These days, some health system CISOs wonder where the buck stops when a cybersecurity event goes down. Who’s responsible for helping the clinical side go through the motions when the CISO says it’s time to go to paper? It should be the CEO, COO, CFO and/or other top executives, and the entire process needs to be planned and practiced until your organization is bored, says Erik Decker, vice president and CISO at Intermountain Healthcare. In this interview with healthsystemCIO Founder and Editor-in-Chief Anthony Guerra, Decker says the enterprise-wide response to a cyberattack comes down to muscle memory. “Because then when it’s muscle memory, if and when the event happens, you’re going to be able to get over all the original decision-making burden and be able to manage the context of the specific incidents that you have in front of you.”

LISTEN HERE USING THE PLAYER BELOW OR SUBSCRIBE THROUGH YOUR FAVORITE PODCASTING SERVICE. 

Bold Statements

… ideally, if you have a new contract coming in that’s for technology or data services, that should go through a supply chain; a supply chain should have a fork that comes directly to you. And that way, you don’t have to go out there chasing everybody all the time.

The majority of threat actors out there are criminal organizations that are looking to make money. And they’re doing that through extortion and extortion via ransomware, etc., they’re going to go for the lowest drag pathway possible in order to do that. And that’s why basics is the thing that you have to make sure you’re up to snuff on.

… SBOM is good. It’s the first step in understanding and unpacking what’s going on underneath it. But if you have to do that manually for hundreds of thousands of devices, you can’t. It’s just not enough. You don’t have enough people to do that.

Guerra: Erik, thanks for joining me.

Decker: Happy to be here.

Guerra: All right, great. Erik, do you want to just briefly give us a quick overview of your organization and your role?
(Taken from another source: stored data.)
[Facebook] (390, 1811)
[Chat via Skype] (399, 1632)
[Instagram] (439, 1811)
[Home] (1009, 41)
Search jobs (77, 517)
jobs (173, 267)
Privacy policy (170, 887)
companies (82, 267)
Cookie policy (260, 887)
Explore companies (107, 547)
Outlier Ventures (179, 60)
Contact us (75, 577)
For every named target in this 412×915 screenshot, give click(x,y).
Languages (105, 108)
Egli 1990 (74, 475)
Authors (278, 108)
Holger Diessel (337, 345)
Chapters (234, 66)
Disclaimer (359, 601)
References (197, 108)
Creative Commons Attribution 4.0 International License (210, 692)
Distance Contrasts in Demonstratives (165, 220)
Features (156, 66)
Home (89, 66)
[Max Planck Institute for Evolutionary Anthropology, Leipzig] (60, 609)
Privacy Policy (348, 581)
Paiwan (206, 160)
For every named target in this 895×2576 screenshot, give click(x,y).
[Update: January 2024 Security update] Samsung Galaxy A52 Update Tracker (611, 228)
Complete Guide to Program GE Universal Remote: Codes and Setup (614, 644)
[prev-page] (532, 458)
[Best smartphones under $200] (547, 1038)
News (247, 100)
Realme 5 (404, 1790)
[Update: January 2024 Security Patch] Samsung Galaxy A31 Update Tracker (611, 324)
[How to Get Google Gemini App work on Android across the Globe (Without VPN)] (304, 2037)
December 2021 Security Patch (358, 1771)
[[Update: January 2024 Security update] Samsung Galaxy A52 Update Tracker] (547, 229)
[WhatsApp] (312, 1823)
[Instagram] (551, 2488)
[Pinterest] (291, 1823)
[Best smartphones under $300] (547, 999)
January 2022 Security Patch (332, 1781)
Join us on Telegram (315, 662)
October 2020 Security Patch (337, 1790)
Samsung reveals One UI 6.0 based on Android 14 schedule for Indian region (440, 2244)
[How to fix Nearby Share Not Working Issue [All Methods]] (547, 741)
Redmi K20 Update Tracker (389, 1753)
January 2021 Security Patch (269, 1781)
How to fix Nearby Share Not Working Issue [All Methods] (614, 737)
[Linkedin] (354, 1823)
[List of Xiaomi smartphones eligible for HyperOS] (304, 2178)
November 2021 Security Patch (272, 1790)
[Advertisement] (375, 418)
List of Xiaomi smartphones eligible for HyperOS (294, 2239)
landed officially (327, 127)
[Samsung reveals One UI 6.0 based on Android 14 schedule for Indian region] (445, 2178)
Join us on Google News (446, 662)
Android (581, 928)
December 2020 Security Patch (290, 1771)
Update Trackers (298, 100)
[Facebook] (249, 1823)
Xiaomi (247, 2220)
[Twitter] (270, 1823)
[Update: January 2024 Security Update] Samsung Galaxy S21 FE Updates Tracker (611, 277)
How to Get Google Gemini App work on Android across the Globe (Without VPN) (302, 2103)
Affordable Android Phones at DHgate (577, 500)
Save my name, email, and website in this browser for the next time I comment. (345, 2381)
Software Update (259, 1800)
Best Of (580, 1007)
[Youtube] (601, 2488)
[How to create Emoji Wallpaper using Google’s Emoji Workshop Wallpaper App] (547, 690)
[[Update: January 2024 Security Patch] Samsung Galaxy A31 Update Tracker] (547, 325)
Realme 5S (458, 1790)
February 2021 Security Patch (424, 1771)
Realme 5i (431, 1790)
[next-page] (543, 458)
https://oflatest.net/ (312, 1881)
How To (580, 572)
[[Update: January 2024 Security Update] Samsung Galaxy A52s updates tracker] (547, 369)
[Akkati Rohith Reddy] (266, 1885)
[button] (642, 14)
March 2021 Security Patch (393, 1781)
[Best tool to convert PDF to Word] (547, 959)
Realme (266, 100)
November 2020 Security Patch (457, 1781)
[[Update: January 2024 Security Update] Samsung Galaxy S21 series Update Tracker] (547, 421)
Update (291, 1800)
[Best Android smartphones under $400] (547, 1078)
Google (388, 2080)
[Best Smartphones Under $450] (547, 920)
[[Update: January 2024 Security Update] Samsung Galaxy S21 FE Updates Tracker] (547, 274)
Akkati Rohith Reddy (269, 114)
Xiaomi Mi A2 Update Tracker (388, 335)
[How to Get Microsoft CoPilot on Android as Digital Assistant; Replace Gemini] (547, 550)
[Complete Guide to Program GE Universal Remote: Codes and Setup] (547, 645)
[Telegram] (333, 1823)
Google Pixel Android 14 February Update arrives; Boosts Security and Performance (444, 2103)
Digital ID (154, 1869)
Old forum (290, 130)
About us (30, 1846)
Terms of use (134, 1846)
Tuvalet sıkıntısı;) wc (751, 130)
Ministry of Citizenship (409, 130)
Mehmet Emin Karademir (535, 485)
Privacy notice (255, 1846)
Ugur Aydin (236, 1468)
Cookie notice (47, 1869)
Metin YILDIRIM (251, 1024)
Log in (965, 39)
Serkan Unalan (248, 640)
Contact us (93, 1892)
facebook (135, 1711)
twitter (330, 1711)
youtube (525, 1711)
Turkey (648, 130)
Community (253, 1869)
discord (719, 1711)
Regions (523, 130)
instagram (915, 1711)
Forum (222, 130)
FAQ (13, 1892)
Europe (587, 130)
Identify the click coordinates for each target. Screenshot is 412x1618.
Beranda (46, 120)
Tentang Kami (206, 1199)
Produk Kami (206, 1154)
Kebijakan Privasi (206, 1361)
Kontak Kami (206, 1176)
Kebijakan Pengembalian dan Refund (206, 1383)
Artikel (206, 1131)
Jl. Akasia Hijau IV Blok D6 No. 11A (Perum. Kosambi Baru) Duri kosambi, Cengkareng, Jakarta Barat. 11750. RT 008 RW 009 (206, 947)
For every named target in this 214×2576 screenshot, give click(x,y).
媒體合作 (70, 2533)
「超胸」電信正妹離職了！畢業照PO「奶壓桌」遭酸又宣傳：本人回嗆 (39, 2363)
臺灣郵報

Decker: Yes, you bet. So, I’m Erik Decker, I’m the VP and chief information security officer for Intermountain Healthcare. Intermountain Healthcare is an integrated delivery network located in the Mountain West region. So based in Salt Lake City, Utah, but we have Nevada, Utah, Idaho, Colorado, Kansas, and Montana in our portfolio. And being an integrated delivery network, we’re also both a health plan as well as healthcare delivery organization.

Guerra: Very good, Erik. All right, I want to just see what’s on your mind. So what are some of the top trends that you think CISOs should be working on or preparing their organizations to handle?

Decker: Yes, so the top issues that are happening today, of course, still start with ransomware. And there have been several big ones that have hit in the last 30, 60 days or so. And, you know, if you look at how these intruders are getting into these systems, it’s still the basics. Some of the trends that we need to be focusing on are our hygiene, our minimum standards, minimum controls that should be in place that work against the most prevalent attack vectors. And so it’s still multifactor authentication on your VPN, or the lack thereof on VPN, or email, remote desktop open to the outside world, critical vulnerabilities open on your perimeter. You know, these are things that are not overly complex, but the environments that we manage are really complex.